Good evening to you all…
Well, firstly welcome to my new platform! We’ve moved over, we’ve taken the plunge, we are getting serious here aren’t we. Anyway…
In my life I have thought I’ve met my ‘soul mate’ a couple of times, was it my first ever boyfriend who I loved from the age of 14? It wasn’t. Or was it my recent ex boyfriend who I thought I’d spend forever with? It wasn’t. I don’t actually believe your soul mate is necessarily someone you are in love with, despite the idea that this is the case.
My soul mate is my best friend. Someone I spend most of my days with, someone I live with and have been joined at the hip with for over 10 years now. Ben is my soul mate and that makes perfect sense to me.
If you don’t know me, you may not know about Ben. Ben has been my best friend for so many years now and we are so close that he is my family now. I trust him with things I wouldn’t trust with anyone else, he can cheer me up when no one else can and I am truly myself around him. I can spend the day burping and farting and he doesn’t bat and eyelid (I am sorry though, I am quite foul). He has seen things no one else has seen and he probably didn’t want to see either, but we are open books and that is just the way it is.

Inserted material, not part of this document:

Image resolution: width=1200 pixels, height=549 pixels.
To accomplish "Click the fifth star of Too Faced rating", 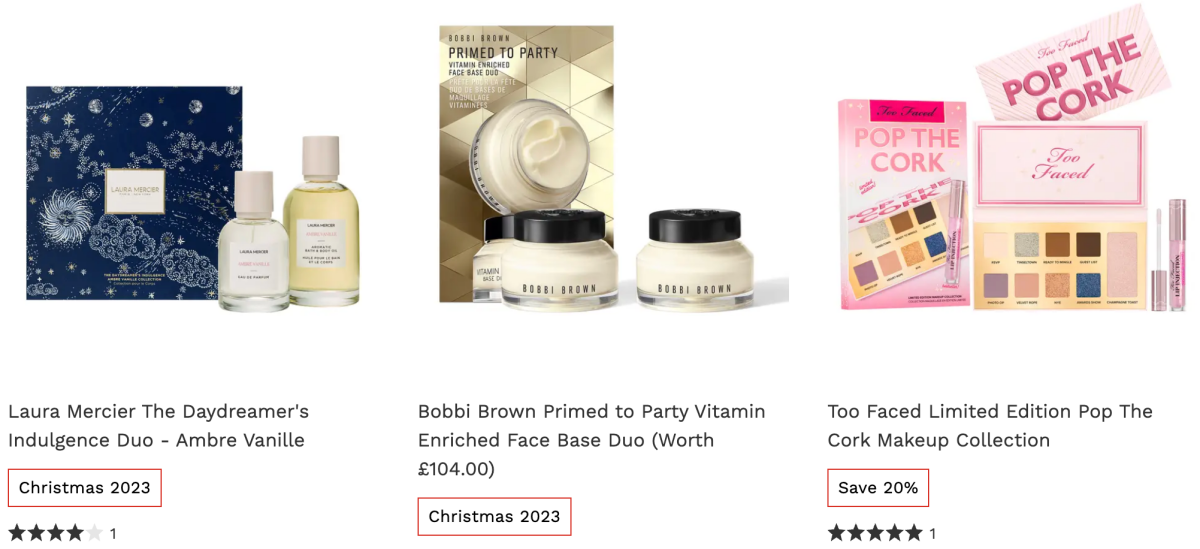I will [x=914, y=534].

Even now in 2020 we get the same comments from most people we meet “so has anything ever…you know…happened with you two?” – as much as I love and adore him, we’ve never looked at each other in that way. I think he would agree, the thought makes us want to eat our own faces. Those comments get annoying after a while, I’ll reply “if I wanted to shag him, I would have probably done that by now”. Girls and boys can be best friends without the need to be intimate with one another, or in this case, be soul mates. So don’t worry ladies and fellas, we are absolutely on the market.
In my eyes a soul mate is someone you were kind of born to meet and spend your life with. You were meant to have the highs and lows of life together and support each other through them all. He has been there through the absolute lowest of lows with me and me with him, to the highest of highs when we are celebrating something good in life. Like moving out for example, we’ve done this together and it has been the best year I’ve probably ever had (taking that pesky corona into account). Even so we made sure we had fun together, from Ben getting me to watch old West Ham games in football shirts with an abundance of ciders to him taking me pottery painting when I was having a low time.
I can see us when we are older, Ben with his future wife and kids who I will adore and me with my sugar daddy. THAT IS A JOKE. Seriously, I think our families will intertwine and we will go about our lives being there for each other through it all. I decided years ago that Ben will be my ‘Man of Honour’ at my future wedding and I will fight anyone who thinks that it is not right.
Without Ben I wouldn’t have been able to grow in the way I have, he has given me confidence and a reason to get up and laugh every day. No one else in the world can make me laugh so much that I pee on our brand new sofa or living room floor – I told you, I am foul – but he does, I lose the will to breathe sometimes from laughing and to me that is what life is all about. Enjoying everything together, with my bestest friend.
We support each other in our journeys, through heartbreaks and regrets to all of the good times all while letting each other grow as individuals.
That is my idea of a soul mate, literally…your mate. I love you, Benny, I couldn’t do this life without you!